Sir Adolphe paused in amazement; then he said:—
“You are right. I was there, yet I had forgotten. You were not there, yet you remember. I will tell no more experiences.”
At another time, in Paris, in 1897, Sir Wilfrid and other Canadians, who had visited England for the Jubilee of Queen Victoria, were being conducted about the city. At the Arc de Triomphe, inscribed with the names of the great victories of the Napoleonic wars, an army officer undertook to give the dates of the different battles.
“Marengo,” he said, “was fought in July 14th., 1801.”
“Was it not 1800?” asked Sir Wilfrid.
“It was,” replied the officer, abashed. “Evidently we must go to Canada to learn French history.”
Sir Wilfrid Laurier in a very real sense was passionately fond of children. He relaxed to them, he loved them, and they loved him. Children seemed to get closer to “the Chief” than anyone else. There were times, in the stress of big events, when matters of policy were to be determined, when situations had to be gauged and met, when Sir Wilfrid seemed to shut himself behind an expressionless face to do his thinking. His friends and lieutenants sought counsel from him then without success. No premature intimations were forthcoming. He became to all associated with him a seeker—not a giver—of information. One left his presence, having gone for guidance, with the conviction that he had laid bare his whole mind and thought at the delicate prompting of the Chief’s skilful interrogations, but realizing that the latter had communicated nothing.

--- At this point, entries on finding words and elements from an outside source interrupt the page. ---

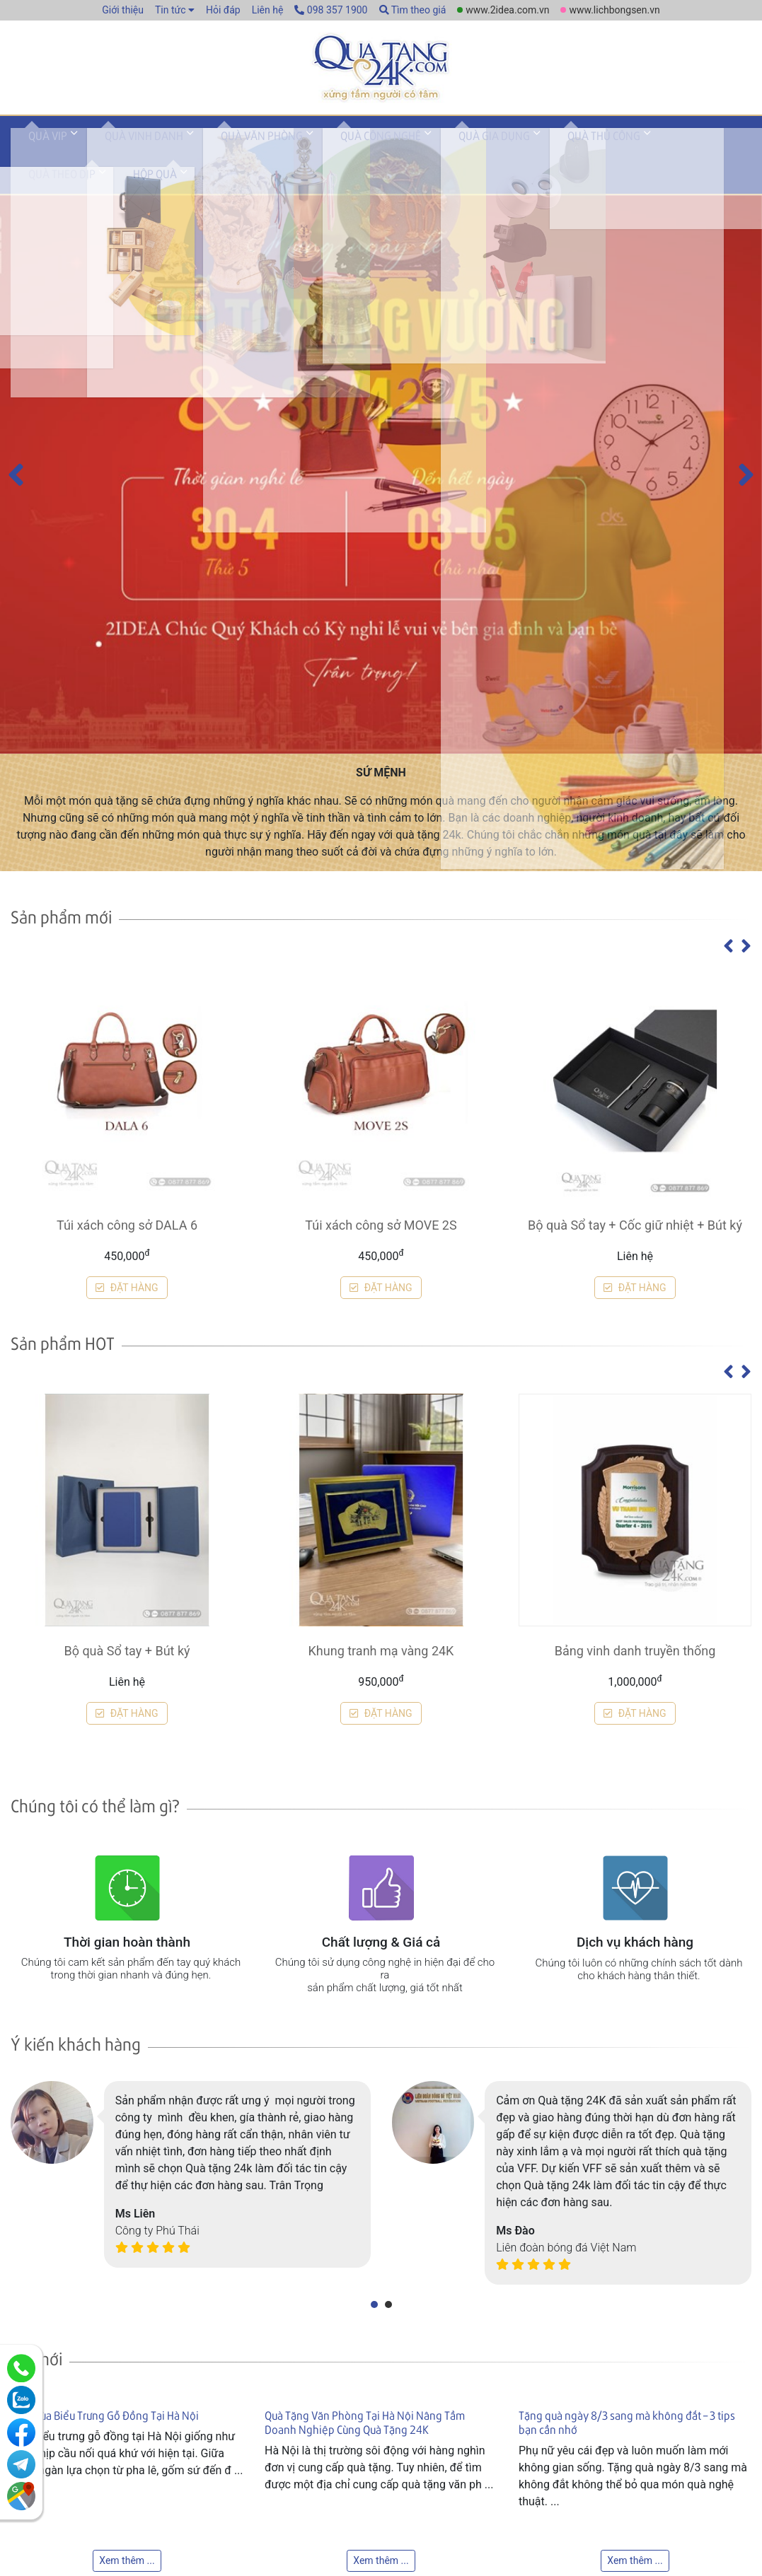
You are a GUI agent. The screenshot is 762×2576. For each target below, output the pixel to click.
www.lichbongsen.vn (614, 10)
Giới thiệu (123, 10)
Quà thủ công (526, 151)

At the time of the long naval debate and Parliamentary embroglio, when the threat of closures was in the air and all the strategy of statecraft was being brought into play by both parties, a Liberal caucus waited anxiously one winter morning for the advent of the leader. Newspaper-men who proceeded to the main entrance eagerly watching for his coming witnessed the septuagenarian spending the valuable moments prodding in the snow with his walking-stick and seeking to locate a “lost mitt” of an all-alone baby girl, who was crying pathetically at her loss and the cold. It was only when the missing mitten was found and restored and the child had been comforted that Sir Wilfrid turned his attention to the waiting caucus and the problems of the moment.